- _PASSAGE TO READ_
☆ ☆ ☆ ☆
The year-end charts for the Hot Latin Songs chart are published in the last issue of Billboard magazine every year. Initially, the chart was based on information provided by Nielsen Broadcast Data Systems, which collected airplay information from Latin radio stations in the United States. On the week ending October 20, 2012, the methodology was changed to track the best-performing Spanish-language songs based on digital downloads, streaming activity, and airplay from all radio stations in the country. The Year-End charts represent aggregated numbers from the weekly charts that were compiled for each artist, song and record company.

Mexican singer-songwriters Ana Gabriel and Juan Gabriel have had the best-selling single of the year three times each. The Latin Academy of Recording Arts & Sciences awarded Juan Gabriel the Person of Year Award for his professional accomplishments and commitment to philanthropic efforts. Venezuelan singer Franco De Vita's "Te Amo" ranked at number eight in 1989 and received a gold certification in Latin America and Spain for the album Al Norte del Sur. De Vita also wrote "Tal Vez", performed by Ricky Martin, the number-one single of 2003. Billboard magazine posthumously named singer Selena the Top Artist of the 1990s, due to her fourteen top-ten singles in the Hot Latin Songs chart (including seven number-one hits). Selena had the most successful singles of 1994 and 1995, "Amor Prohibido" and "No Me Queda Más".
☆ ☆ ☆ ☆
- _GIVEN RECORDS_

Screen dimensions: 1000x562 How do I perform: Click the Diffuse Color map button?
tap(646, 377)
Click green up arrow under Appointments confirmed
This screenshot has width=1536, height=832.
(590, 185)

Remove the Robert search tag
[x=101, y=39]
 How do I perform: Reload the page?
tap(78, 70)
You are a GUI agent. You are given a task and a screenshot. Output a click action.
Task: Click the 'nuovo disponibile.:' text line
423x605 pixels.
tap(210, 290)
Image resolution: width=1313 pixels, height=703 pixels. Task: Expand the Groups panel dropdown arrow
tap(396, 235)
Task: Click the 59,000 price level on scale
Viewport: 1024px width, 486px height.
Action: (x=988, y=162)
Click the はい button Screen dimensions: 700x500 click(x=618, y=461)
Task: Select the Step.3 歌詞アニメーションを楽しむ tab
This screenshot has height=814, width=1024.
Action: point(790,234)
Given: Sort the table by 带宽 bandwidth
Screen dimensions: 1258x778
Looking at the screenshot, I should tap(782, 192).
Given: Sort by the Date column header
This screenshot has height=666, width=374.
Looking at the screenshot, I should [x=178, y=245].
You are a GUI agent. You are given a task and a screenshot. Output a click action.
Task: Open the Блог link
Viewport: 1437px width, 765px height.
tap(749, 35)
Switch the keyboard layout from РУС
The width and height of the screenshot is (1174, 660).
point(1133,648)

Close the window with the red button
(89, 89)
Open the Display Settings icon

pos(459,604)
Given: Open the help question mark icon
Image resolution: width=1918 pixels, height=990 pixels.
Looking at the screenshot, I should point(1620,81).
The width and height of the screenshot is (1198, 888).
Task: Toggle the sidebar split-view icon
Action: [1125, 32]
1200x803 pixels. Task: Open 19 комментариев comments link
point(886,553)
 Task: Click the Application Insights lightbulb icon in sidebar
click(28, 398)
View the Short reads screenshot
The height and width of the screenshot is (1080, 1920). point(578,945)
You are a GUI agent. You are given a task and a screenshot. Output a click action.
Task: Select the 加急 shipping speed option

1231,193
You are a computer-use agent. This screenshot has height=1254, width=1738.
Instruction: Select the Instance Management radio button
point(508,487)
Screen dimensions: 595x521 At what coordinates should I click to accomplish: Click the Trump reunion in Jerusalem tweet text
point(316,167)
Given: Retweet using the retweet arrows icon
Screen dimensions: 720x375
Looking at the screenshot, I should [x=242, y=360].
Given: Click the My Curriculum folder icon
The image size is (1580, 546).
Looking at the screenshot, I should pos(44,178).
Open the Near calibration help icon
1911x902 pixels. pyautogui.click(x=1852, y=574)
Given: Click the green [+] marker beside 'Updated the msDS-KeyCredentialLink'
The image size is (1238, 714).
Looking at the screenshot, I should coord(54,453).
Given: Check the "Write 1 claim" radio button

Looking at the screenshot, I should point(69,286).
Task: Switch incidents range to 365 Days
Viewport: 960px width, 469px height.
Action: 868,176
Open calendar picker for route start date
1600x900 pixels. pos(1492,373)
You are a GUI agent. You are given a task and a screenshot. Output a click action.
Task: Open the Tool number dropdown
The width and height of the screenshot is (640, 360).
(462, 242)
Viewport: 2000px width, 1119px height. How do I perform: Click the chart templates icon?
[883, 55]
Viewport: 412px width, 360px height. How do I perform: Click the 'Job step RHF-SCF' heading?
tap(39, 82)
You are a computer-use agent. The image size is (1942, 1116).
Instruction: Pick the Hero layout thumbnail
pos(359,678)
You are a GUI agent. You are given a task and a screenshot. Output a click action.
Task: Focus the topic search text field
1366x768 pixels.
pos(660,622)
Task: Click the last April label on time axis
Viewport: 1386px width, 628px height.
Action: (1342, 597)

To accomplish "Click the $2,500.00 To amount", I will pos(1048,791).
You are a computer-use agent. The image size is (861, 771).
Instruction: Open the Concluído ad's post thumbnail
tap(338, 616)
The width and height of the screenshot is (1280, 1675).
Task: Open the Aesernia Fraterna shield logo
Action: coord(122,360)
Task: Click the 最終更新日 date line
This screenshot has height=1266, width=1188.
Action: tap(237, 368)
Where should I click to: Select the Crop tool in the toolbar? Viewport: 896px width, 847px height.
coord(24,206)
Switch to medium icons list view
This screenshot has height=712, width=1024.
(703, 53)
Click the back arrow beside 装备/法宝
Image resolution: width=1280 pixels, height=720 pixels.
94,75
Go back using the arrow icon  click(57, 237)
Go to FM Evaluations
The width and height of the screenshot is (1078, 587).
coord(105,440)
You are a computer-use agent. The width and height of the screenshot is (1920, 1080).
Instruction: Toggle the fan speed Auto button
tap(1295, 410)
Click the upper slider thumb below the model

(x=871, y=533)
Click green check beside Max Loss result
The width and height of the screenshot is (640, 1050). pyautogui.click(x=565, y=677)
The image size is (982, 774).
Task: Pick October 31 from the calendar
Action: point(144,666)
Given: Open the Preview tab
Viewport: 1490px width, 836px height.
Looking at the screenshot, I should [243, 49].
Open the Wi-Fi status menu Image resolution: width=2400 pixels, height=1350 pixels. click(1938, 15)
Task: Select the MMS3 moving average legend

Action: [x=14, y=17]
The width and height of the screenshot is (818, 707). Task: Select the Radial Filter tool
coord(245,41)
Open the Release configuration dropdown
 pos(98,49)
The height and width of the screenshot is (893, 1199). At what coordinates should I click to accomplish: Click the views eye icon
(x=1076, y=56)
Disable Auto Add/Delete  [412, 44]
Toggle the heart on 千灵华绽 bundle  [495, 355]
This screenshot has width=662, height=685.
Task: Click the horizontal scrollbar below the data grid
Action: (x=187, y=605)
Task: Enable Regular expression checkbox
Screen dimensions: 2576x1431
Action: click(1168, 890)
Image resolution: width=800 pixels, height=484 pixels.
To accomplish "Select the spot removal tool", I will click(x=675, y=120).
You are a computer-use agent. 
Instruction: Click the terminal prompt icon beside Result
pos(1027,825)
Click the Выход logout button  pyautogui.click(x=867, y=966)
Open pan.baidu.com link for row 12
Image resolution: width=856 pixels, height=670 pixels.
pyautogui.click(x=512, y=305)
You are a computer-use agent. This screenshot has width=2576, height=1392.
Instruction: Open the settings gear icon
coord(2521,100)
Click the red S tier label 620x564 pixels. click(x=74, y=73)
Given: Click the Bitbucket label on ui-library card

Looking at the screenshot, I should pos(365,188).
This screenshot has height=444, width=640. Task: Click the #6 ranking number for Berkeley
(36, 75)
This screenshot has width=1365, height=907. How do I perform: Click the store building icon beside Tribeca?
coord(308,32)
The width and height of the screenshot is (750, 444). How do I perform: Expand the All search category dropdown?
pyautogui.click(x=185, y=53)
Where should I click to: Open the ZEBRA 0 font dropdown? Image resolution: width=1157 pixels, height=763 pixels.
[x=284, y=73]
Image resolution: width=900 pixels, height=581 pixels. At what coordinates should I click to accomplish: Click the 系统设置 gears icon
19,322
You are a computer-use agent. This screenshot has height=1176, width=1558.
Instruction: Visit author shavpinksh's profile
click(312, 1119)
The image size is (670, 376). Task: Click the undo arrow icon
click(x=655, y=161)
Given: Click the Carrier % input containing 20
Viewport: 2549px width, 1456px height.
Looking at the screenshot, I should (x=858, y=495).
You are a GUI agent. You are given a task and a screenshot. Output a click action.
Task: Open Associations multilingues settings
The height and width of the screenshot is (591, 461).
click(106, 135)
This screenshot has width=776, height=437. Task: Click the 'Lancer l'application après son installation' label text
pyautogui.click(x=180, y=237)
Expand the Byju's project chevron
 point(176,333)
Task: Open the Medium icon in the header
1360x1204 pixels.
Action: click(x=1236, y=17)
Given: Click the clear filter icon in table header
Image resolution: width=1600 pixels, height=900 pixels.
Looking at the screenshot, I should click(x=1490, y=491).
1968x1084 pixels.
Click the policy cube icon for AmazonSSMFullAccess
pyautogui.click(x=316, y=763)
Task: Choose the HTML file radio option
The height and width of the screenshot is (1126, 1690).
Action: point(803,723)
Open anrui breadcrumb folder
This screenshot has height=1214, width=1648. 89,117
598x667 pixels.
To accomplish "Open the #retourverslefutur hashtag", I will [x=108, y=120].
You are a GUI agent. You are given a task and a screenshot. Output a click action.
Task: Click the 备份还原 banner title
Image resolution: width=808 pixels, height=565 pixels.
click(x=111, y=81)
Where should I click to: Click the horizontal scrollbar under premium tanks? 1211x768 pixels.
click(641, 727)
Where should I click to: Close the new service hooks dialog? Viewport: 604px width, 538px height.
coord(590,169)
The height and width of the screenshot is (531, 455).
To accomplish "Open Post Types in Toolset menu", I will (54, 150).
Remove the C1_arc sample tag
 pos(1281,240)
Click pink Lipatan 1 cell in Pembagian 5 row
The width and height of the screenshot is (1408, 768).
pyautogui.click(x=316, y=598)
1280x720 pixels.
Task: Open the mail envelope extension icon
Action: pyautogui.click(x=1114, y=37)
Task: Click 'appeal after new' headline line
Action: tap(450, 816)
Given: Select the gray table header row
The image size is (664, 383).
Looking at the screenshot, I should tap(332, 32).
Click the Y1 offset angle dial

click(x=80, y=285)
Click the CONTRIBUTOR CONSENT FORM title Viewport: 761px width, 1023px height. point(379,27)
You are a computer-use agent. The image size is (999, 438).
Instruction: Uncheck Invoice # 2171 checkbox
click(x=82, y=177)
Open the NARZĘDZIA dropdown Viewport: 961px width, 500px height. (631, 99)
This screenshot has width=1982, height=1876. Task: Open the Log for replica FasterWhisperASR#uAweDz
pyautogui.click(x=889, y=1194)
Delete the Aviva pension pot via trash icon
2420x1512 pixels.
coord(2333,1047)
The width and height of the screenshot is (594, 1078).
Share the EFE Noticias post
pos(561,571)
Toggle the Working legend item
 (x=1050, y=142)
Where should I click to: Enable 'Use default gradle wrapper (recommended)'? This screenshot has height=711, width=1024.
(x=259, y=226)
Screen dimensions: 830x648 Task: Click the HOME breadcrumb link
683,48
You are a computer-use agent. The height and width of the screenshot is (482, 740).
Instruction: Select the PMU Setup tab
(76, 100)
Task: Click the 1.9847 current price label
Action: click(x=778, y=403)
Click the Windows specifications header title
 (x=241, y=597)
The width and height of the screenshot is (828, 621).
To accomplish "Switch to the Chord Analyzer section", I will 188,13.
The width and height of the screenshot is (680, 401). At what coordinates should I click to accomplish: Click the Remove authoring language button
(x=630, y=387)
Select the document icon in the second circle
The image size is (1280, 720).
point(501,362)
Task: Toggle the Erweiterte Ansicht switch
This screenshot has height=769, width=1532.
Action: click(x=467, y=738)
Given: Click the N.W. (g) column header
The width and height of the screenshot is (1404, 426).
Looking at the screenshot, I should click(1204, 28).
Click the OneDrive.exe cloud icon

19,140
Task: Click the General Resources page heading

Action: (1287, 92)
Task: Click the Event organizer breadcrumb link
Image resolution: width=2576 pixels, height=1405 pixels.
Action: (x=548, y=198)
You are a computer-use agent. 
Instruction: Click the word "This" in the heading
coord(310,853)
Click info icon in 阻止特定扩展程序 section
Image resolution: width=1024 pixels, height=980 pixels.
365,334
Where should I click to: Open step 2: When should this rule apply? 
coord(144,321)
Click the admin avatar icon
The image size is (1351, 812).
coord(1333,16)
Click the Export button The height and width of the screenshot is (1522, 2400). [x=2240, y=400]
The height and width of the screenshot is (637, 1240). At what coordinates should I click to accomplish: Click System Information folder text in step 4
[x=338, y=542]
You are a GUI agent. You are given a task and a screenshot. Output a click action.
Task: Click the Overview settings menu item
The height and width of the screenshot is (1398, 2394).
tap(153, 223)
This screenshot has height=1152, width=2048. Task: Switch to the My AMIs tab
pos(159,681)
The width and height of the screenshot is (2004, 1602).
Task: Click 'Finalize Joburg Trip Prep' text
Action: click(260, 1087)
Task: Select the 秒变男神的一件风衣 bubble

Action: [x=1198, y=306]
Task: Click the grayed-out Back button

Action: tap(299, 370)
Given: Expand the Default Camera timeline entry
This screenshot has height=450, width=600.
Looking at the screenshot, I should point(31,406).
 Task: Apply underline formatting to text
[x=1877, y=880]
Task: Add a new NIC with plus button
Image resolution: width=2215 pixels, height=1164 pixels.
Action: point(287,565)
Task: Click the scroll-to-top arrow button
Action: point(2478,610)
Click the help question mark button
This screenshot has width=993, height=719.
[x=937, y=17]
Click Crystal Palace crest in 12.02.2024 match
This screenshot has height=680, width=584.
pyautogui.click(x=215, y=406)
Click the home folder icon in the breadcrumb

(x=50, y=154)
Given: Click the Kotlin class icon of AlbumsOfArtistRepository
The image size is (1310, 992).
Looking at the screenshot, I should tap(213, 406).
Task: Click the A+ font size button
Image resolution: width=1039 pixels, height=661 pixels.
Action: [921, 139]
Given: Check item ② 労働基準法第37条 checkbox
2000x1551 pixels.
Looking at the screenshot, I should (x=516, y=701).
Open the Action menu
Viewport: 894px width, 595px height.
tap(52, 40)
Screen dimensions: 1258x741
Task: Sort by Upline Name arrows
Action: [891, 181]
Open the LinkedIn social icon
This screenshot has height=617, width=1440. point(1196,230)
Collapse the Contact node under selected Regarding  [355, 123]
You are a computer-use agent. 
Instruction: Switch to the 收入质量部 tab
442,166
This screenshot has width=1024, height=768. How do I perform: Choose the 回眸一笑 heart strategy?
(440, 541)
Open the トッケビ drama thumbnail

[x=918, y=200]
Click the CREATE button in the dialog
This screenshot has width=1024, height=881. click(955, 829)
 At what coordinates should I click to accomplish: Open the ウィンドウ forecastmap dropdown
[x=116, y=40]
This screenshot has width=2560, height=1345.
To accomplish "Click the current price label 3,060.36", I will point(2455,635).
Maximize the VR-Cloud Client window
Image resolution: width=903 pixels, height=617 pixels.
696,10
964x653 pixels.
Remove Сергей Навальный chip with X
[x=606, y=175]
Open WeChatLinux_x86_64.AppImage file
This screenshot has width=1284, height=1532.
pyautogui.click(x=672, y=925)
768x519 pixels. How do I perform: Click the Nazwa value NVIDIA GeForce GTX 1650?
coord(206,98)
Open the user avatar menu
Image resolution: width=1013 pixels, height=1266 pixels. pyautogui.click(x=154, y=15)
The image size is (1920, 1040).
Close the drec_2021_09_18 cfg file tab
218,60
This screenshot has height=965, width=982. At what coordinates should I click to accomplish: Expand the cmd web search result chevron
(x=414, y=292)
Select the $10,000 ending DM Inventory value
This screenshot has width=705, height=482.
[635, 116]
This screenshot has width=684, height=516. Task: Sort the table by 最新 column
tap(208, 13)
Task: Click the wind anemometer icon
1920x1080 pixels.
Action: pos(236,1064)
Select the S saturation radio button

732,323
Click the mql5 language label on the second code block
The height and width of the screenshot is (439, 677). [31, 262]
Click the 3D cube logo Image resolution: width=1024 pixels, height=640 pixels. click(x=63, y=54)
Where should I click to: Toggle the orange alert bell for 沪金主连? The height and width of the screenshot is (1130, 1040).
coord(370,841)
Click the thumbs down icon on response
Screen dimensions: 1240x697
☆ ☆ ☆ ☆
According to the passage on the Hot Latin Songs year-end charts, as of what week did the chart's methodology change?

- _WRITTEN SOLUTION_
The week ending October 20, 2012.